**OEFENTEKST:**
ECLI:NL:RVS:2023:3600
Raad van State
- Hoger beroep
- Rechtspraak.nl
Hoger beroep van vreemdeling tegen besluit staatssecretaris van Justitie en Veiligheid tot onmiddellijke uitzetting
Op 26 september 2023 heeft de Afdeling bestuursrechtspraak van de Raad van State uitspraak gedaan in een hoger beroep van een vreemdeling tegen een besluit van de staatssecretaris van Justitie en Veiligheid. Het besluit, genomen op 28 juli 2023, verplichtte de vreemdeling om de Europese Unie onmiddellijk te verlaten. De rechtbank Den Haag had eerder, op 17 augustus 2023, het beroep van de vreemdeling tegen dit besluit ongegrond verklaard. De vreemdeling, vertegenwoordigd door mr. S.T.V. Le, advocaat te Rotterdam, heeft hiertegen hoger beroep ingesteld.

**GEGEVENS:**
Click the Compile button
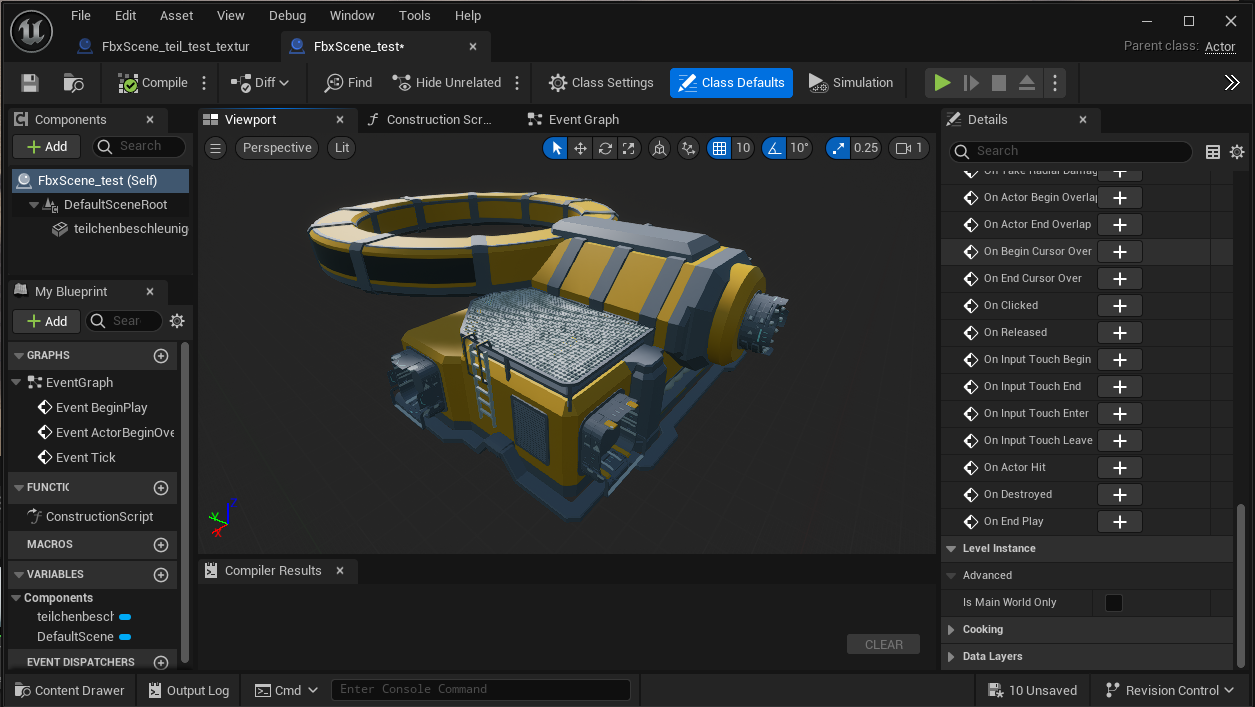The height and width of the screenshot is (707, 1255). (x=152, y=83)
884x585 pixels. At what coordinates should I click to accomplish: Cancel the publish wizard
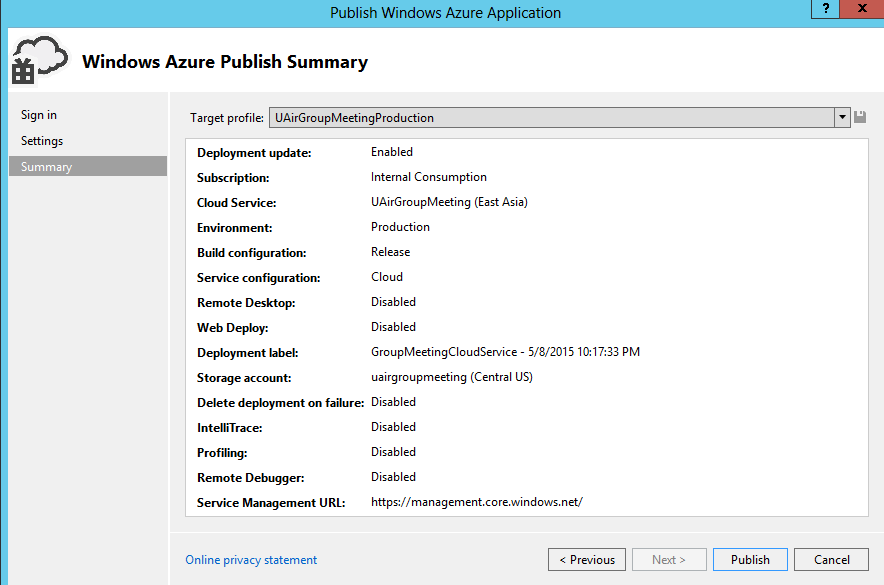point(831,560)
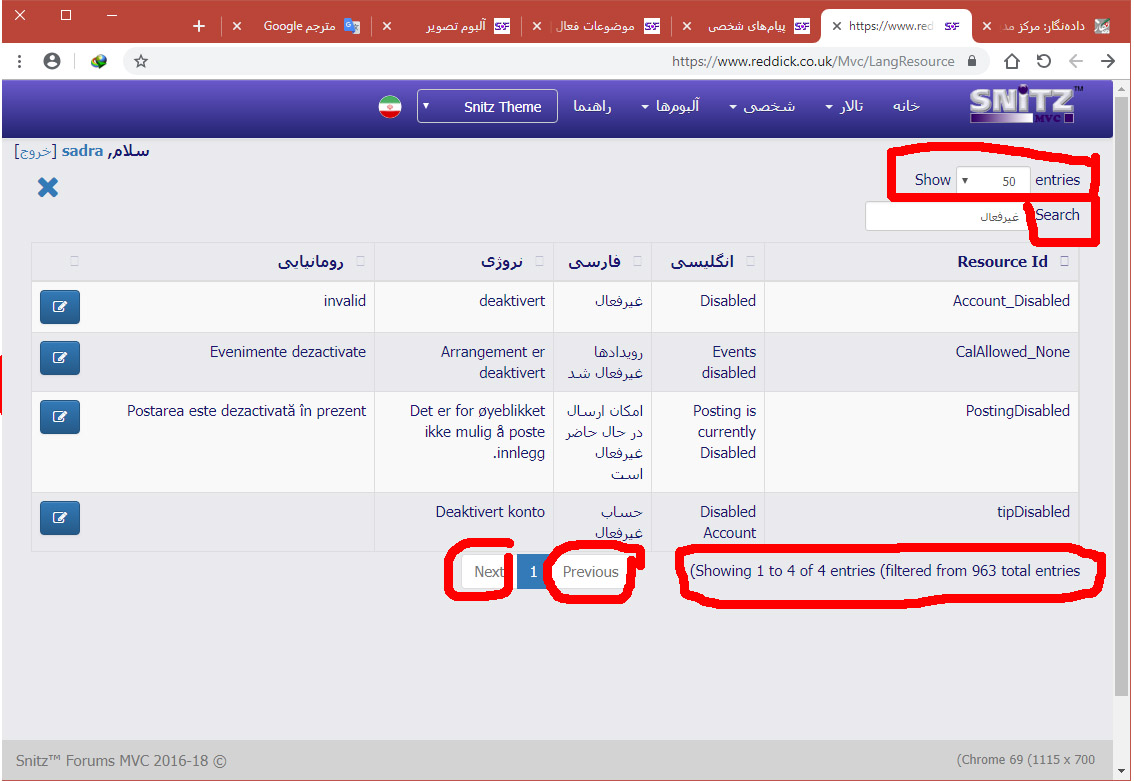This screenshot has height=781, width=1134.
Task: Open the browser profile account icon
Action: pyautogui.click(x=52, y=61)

==

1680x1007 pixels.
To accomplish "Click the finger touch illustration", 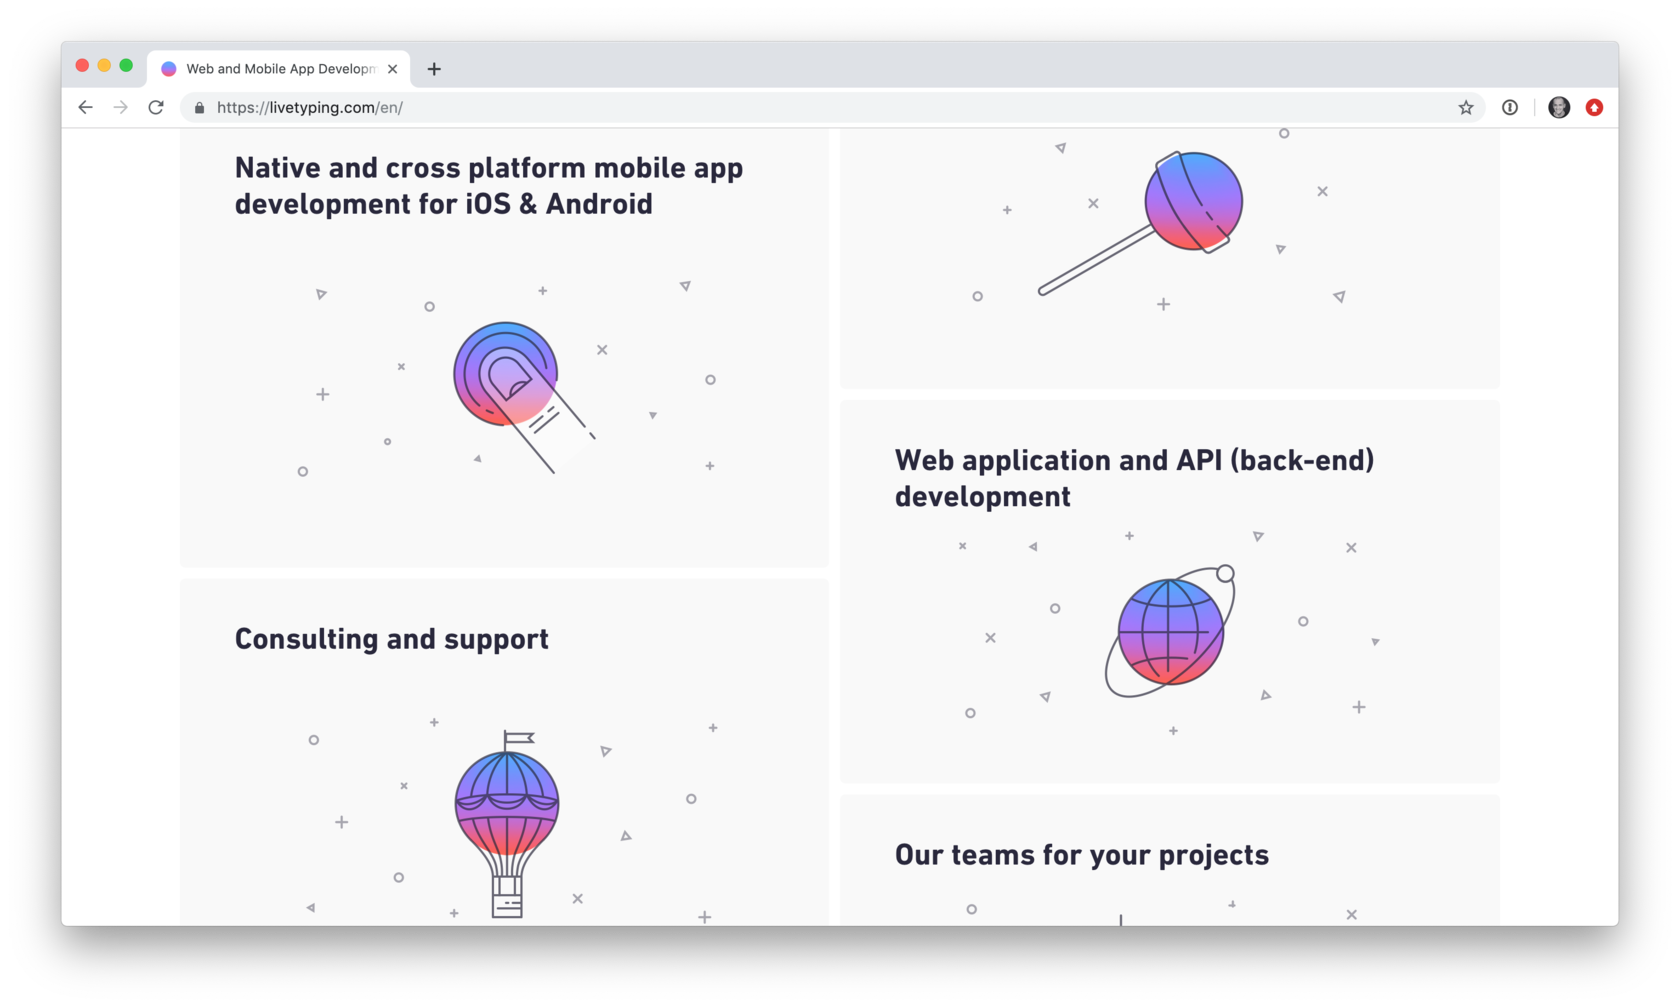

**OPDRACHT 1:** Noem alle volledige datums (dag, maand en jaar) die in de oefentekst over het hoger beroep staan.
**OPDRACHT 2:** Schrijf een vervolg op de oefentekst over het hoger beroep van de vreemdeling, te beginnen na de laatste zin.
De gegevens staan los van de oefentekst.

**UITKOMST 1:** 26 september 2023, 28 juli 2023, 17 augustus 2023

**UITKOMST 2:**
De Raad van State oordeelde dat het hoger beroep niet leidt tot vernietiging van de uitspraak van de rechtbank. De reden hiervoor is dat het hogerberoepschrift geen vragen bevatte die in het belang van de rechtseenheid, rechtsontwikkeling of rechtsbescherming in het algemeen beantwoord moesten worden, zoals vermeld in artikel 91, tweede lid, van de Vreemdelingenwet 2000. De Afdeling bestuursrechtspraak bevestigde daarmee de uitspraak van de rechtbank en verklaarde het hoger beroep ongegrond. De staatssecretaris van Justitie en Veiligheid werd niet verplicht om proceskosten te vergoeden.
De uitspraak werd gedaan door B. Meijer, lid van de enkelvoudige kamer, in tegenwoordigheid van mr. A.M. van Meurs-Heuvel, griffier. De uitspraak is openbaar uitgesproken op dezelfde datum, 26 september 2023.